About this task
Print exactly those lines that run from the beginning of the data to the line bearing "Given: Click the 下一页 next page button", inclusive.

[Dataset entries]
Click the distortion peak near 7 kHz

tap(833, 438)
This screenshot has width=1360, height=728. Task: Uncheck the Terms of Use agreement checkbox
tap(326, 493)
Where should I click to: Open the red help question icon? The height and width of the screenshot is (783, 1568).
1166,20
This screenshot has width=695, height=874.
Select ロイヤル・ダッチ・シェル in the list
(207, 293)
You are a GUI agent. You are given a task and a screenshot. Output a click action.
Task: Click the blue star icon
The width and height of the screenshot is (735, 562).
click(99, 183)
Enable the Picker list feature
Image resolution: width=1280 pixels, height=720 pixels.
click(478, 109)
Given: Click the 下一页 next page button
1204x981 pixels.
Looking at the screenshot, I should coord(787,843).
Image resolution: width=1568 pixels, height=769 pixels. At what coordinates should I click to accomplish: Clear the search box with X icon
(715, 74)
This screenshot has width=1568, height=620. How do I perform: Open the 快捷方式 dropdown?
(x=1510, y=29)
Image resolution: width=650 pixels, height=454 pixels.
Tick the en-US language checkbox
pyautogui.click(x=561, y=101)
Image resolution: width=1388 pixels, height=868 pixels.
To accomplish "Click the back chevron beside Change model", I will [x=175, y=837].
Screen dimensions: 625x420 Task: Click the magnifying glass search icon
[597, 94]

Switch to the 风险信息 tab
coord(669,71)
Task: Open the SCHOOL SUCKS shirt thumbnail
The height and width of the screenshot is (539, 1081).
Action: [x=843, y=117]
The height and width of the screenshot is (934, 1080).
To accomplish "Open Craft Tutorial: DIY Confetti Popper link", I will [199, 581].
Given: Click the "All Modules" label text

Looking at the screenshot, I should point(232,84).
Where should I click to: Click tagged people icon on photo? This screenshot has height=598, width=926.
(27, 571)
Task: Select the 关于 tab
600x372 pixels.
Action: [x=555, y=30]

Response area
Click the distortion peak near 7 kHz

tap(833, 438)
This screenshot has width=1360, height=728. Task: Uncheck the Terms of Use agreement checkbox
tap(326, 493)
Where should I click to: Open the red help question icon? The height and width of the screenshot is (783, 1568).
1166,20
This screenshot has width=695, height=874.
Select ロイヤル・ダッチ・シェル in the list
(207, 293)
You are a GUI agent. You are given a task and a screenshot. Output a click action.
Task: Click the blue star icon
The width and height of the screenshot is (735, 562).
click(99, 183)
Enable the Picker list feature
Image resolution: width=1280 pixels, height=720 pixels.
click(478, 109)
Given: Click the 下一页 next page button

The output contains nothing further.